Effects on plasma lipids of substituting dietary saturated fats with PUFA, MUFA & Carbohydrates
Blend of PUFA Oils

Monounsaturated fats are considered the healthiest type of fats. However, PUFA are better than saturated fatty ac-ids. They have shown to reduce LDL or bad cholesterol while increasing HDL or good cholesterol. A blend of MUFA and PUFA can help in bringing about a good fatty acid ratio and control the presence of excessive n-6 fatty acid. In this context various commercially available vegetable oils such as rice bran oil (RBO), safflower oil (SFO), soya bean oil (SBO) has been explored and studied extensively at our laboratory for its keeping quality and nutritional benefits in pre-clinical and clinical models. Out of several blends tested we have shown that refined Rice bran oil and Safflower oil blend in the ratio of (7:3 wt/wt) in keeping quality during frying and providing optimal nutritive value was effective and beneficial in preliminary studies which is concurrence with the previous study (19-23).

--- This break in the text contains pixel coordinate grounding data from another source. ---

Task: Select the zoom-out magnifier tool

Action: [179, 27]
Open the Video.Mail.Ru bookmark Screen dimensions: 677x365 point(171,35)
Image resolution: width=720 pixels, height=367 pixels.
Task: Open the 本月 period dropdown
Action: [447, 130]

The edible oils formulated with antioxidant technology were tested for its keeping quality, shelf life using in vitro laboratory studies. Findings were very encouraging and the antioxidant technology was shown to provide triple benefit during frying, in increasing shelf life and helped for increased bioavailability by its virtue of PUFA content. 

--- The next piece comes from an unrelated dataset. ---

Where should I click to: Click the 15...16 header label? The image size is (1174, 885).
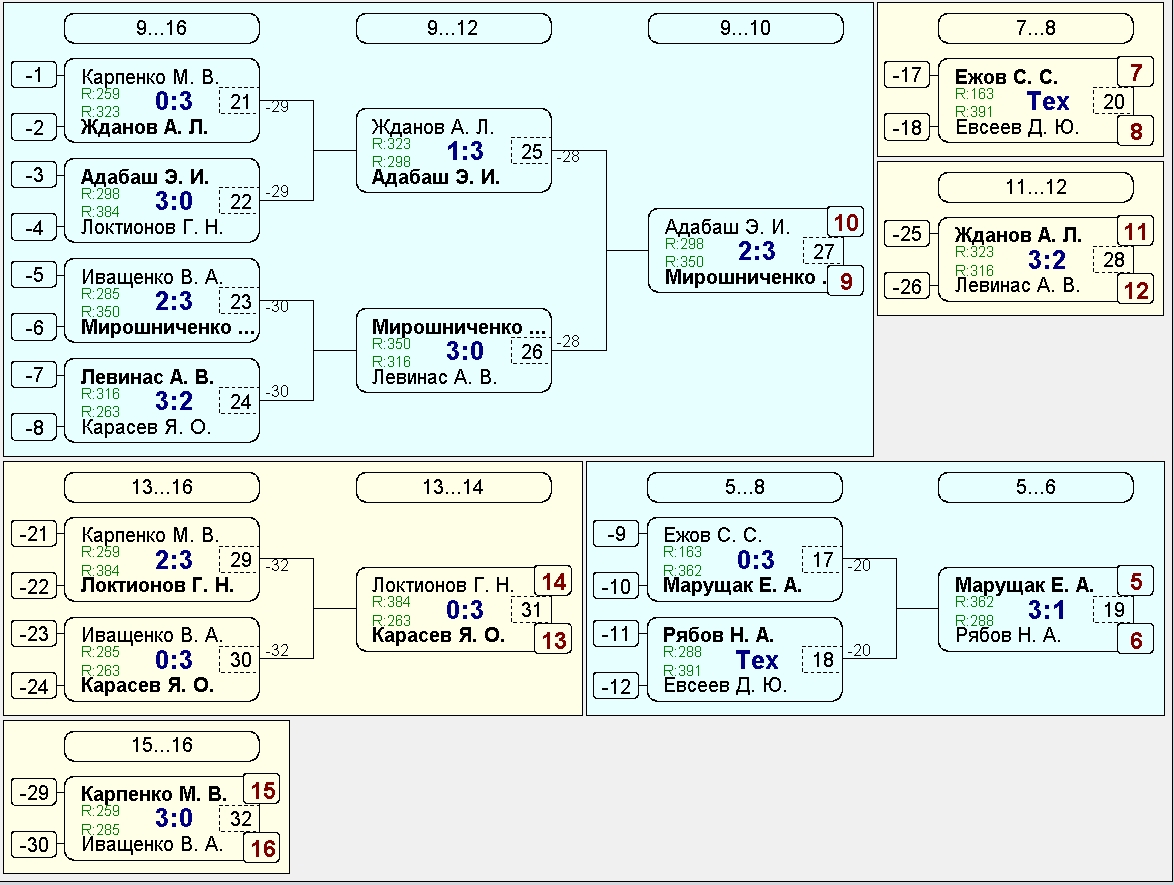161,746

Thus in principle, a blend of RBO and SFO should be complementary with added antioxidant technology in keeping quality of oils and providing nutritional and health benefits. Also, a blend of these two oils (RBO and SO) should be complementary in lowering hyperlipidemia, and thereby control a known risk factor. This hypothesis has been tested in the present study.

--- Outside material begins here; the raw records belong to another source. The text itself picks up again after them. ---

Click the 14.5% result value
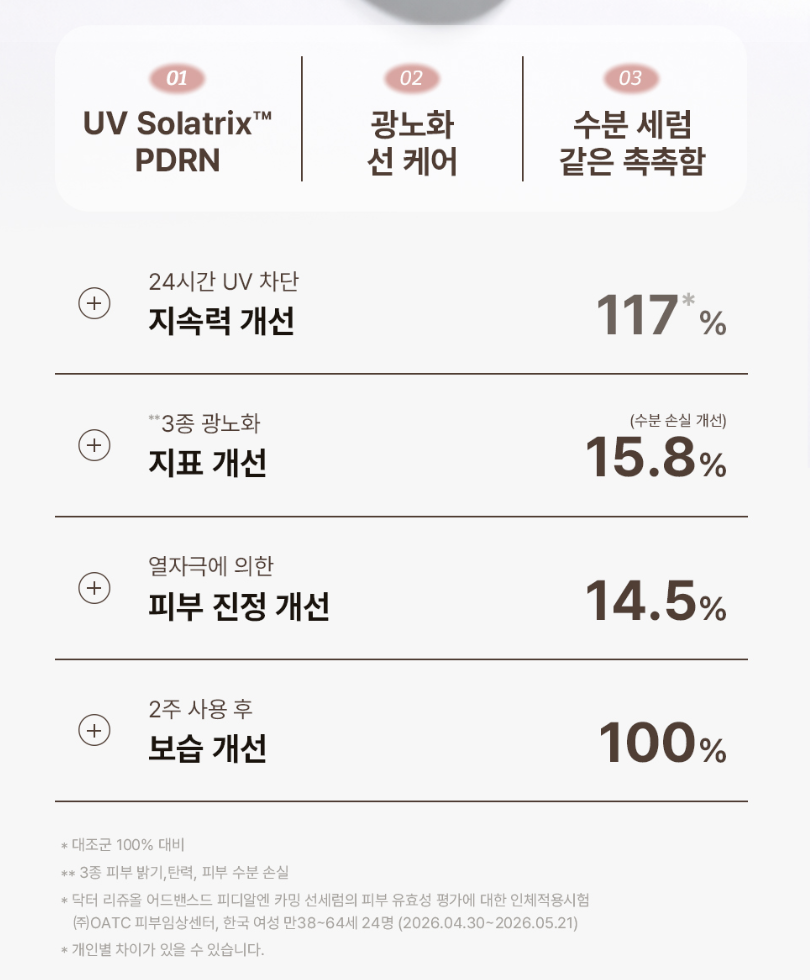This screenshot has width=810, height=980. click(656, 601)
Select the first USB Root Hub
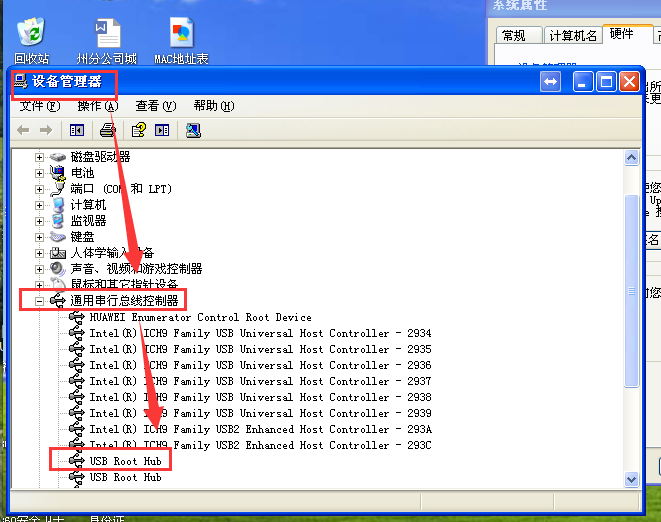The height and width of the screenshot is (522, 661). click(125, 461)
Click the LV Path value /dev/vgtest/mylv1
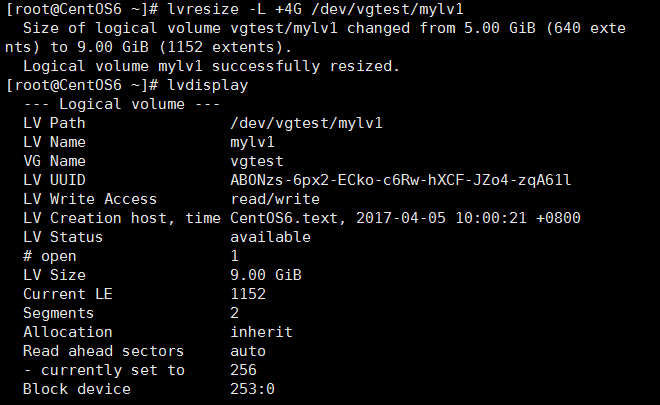The image size is (660, 405). pos(306,123)
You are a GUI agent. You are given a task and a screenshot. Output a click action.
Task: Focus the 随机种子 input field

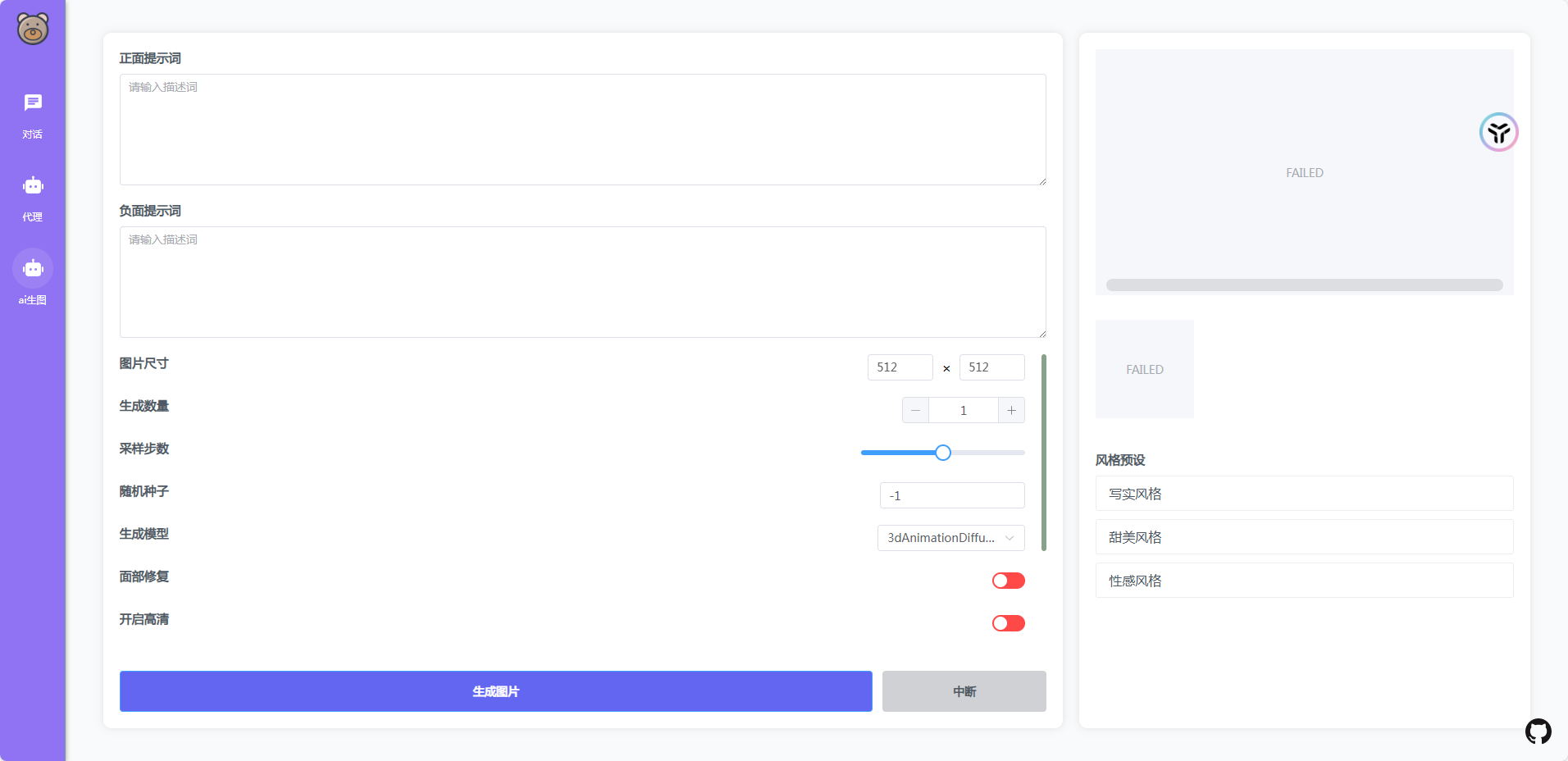click(x=951, y=495)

Recommended Fatty Acid Intake

In line with authoritative international health bodies (WHO/FAO) and current evidence, the IEM supports the following recommendations for optimal lifelong health from age two years though adulthood (24):

  • Fat may provide from 20% up to 30-35% of the daily energy intake;
  • Saturated fatty acids should provide no more than 10% of the daily energy intake;
  • Essential polyunsaturated fatty acids (PUFA) (omega-6 and omega-3) should contribute 6-11 % of the daily energy intake;
  • The omega-3 polyunsaturated alpha-linolenic acid (ALA) should provide 0.5%-2% of the daily energy intake.
  • Adults should consume at least 250 mg/day of the long-chain omega-3 fatty acids eicosapentaenoic acid (EPA) and docosahexaenoic acid (DHA);
  • The intake of trans fatty acids should be kept to a minimum and not exceed 1% of the daily energy intake;
  • The remainder of the energy from fat can be provided by monounsaturated fatty acids.
Similarly in the Indian context Indian Council of Medical Research (ICMR) recommend 20-30% daily calories to be derived from visible and invisible fat. Further, ICMR recommends 8-10% calories to be derived from SFA, 5-8% calories from PUFA and remaining calories to be derived from MUFA respectively besides (5:1) n-6/n-3 ratios (25).


There is convincing evidence that linoleic acid (LA) and alphalinolenic acid (ALA) are indispensable since they cannot be synthesized by humans. There is convincing evidence that replacing SFA with PUFA decreases the risk of CHD. There is convincing and sufficient evidence from experimental studies to set an acceptable intake to meet essential FA needs for LA and ALA consumption. There is possible evidence that PUFA affect the risk of alterations in indices related to the metabolic syndrome. There is possible evidence of a relationship between PUFA intake and reduced risk of diabetes (24).